▶ Trecho do texto:
Uma imagem que se fixa na retina e ali permanece, com seu resíduo perfeito e já em forma de memória e sentimento, nos olhos de um pintor, de um atento observador. Segundo o importante artista plástico polonês, Wladyslaw Strzeminski, biografado neste derradeiro filme de Andrzej Wajda, isto é o “afterimage“, o “depois da imagem“. Formulador da “Teoria da Visão”, Strzeminski foi um marco para a arte polonesa, sendo um dos primeiros pintores de vanguarda no país, co-fundando a Associação de Artistas e o Museu de Artes de Lodz, do qual era responsável pela famosa “Sala Neoplástica”.
Tendo seu momento construtivista e também teorizado sobre a relação entre imagem, sentimento, tempo e movimento (além da “Teoria da Visão”, Strzeminski criou o “Unismo”), o pintor, no período em que o filme se passa, era visto como um dos pilares das Artes na Polônia, tanto por sua obra já bem estabelecida quanto pelo amor que seus estudantes da Academia de Belas Artes de Lodz — instituição da qual também foi co-fundador — tinham por ele.
O foco do filme é a mudança política, social e cultural pela qual a Polônia passou durante o governo de Bolesław Bierut, que tornou o país cada vez mais alinhado ao idealismo comunista, às políticas coletivistas de Stálin e ao infame “realismo soviético” que vinha cerceando a arte na Rússia e depois URSS desde pouco depois da Revolução de 1917. A ideia de retirar de cena a arte “pequeno burguesa”, a arte que não apresentava nenhum viés ideológico (o viés do Partido, claro) ou mostrava a luta de classes, os trabalhos, o coletivo e seu amado líder, deveria ser proibida, apagada do ambiente urbano, dos museus, livros e Universidades, porque era perigosa. O expurgo artístico em nome de uma totalidade que só existia na cabeça dos chefes do Partido Comunista e seus servidores foi imposto (assim como uma série de outras coisas) à população, privada de poder escolher o que ler, ver, estudar, admirar.
Em seu último filme, Wajda não deixa para trás as críticas a este período de cercamento de liberdades em seu país natal, mas o faz através da vida de um artista, o que é bastante sintomático, porque ele próprio viveu e produziu no período mostrado no filme (anos 1950), e enfrentou, como qualquer artista polonês da época, os gabinetes, as reuniões oficiais, os depoimentos e ameaças dos dirigentes governistas. É também curioso que o próprio tema artístico do pintor cinebiografado (a imagem fixa no olho ou memória depois de vista pela primeira vez) seja utilizado pelo cinema de Wajda. Filmar os dissabores de Strzeminski foi, para o diretor, então com 90 anos, colocar um pouco de si mesmo e de seus próprios impasses históricos ao longo da vida e da carreira.

▶ Material fornecido:

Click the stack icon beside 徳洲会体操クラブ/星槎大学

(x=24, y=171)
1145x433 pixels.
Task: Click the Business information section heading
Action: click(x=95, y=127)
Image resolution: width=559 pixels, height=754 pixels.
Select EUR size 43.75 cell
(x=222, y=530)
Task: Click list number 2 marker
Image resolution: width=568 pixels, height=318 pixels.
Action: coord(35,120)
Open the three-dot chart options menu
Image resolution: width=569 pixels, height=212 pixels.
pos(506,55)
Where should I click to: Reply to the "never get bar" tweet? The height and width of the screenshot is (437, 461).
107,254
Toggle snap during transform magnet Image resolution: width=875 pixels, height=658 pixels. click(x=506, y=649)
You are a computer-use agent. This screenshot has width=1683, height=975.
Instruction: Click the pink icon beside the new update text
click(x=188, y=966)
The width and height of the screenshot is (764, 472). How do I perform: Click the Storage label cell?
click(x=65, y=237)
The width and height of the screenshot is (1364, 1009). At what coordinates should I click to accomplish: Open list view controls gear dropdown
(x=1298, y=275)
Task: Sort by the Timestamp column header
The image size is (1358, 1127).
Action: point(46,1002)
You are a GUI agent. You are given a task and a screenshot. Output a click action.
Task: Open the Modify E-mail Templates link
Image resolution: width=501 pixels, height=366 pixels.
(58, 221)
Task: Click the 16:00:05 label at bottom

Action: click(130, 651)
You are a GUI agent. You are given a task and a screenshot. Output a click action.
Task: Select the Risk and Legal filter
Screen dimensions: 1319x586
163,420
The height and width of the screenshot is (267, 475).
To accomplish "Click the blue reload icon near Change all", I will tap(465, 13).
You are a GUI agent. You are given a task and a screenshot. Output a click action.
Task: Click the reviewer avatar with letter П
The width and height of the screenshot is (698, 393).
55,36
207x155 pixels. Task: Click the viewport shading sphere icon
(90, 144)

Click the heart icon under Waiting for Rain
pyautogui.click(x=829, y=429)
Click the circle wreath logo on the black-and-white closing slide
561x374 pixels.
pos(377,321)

▶ Questão breve A:
Responda às perguntas abaixo com base no texto sobre o filme de Wajda.
(i) Além da “Teoria da Visão”, que outra teoria Strzeminski criou?
(ii) Durante o governo de quem ocorreu a mudança que é o foco do filme?
(iii) Que idade tinha o diretor quando filmou a história de Strzeminski?
▶ Questão breve B:
Indique se cada afirmação a seguir está de acordo com o texto sobre o filme de Wajda, citando as palavras do texto que decidem a questão.
(i) Strzeminski era responsável pela “Sala Neoplástica” do Museu de Artes de Lodz.
(ii) O filme se passa nos anos 1970.
(iii) Strzeminski era um artista plástico russo.
▶ Questão breve C:
Retome o texto sobre o filme de Wajda a partir do ponto em que ele termina.

▶ Resposta do exercício A:
(i) O “Unismo”.
(ii) Durante o governo de Bolesław Bierut.
(iii) 90 anos.

▶ Resposta do exercício B:
(i) Sim: «co-fundando a Associação de Artistas e o Museu de Artes de Lodz, do qual era responsável pela famosa “Sala Neoplástica”».
(ii) Não: «no período mostrado no filme (anos 1950)».
(iii) Não: «o importante artista plástico polonês, Wladyslaw Strzeminski».

▶ Resposta do exercício C:
A reflexão sobre o legado, o desapego e a preocupação com coisas que antes pareciam não ter tanta importância aparecem em cena em momentos diferentes da película. Vemos o protagonista (muitíssimo bem interpretado por Boguslaw Linda) pintando, recebendo alunos, trocando algumas palavras com a filha e ditando o seu livro. É uma vida solitária e, nos últimos momentos, completamente entregue à arte, que ele vê cada vez mais dificuldade de exercer, já que a organização burocrática do regime ao mesmo tempo que o boicotava, criava situações que o impedia de obter o material para fazer aquilo que lhe dava sentido à vida. “Sem carimbo, sem venda“.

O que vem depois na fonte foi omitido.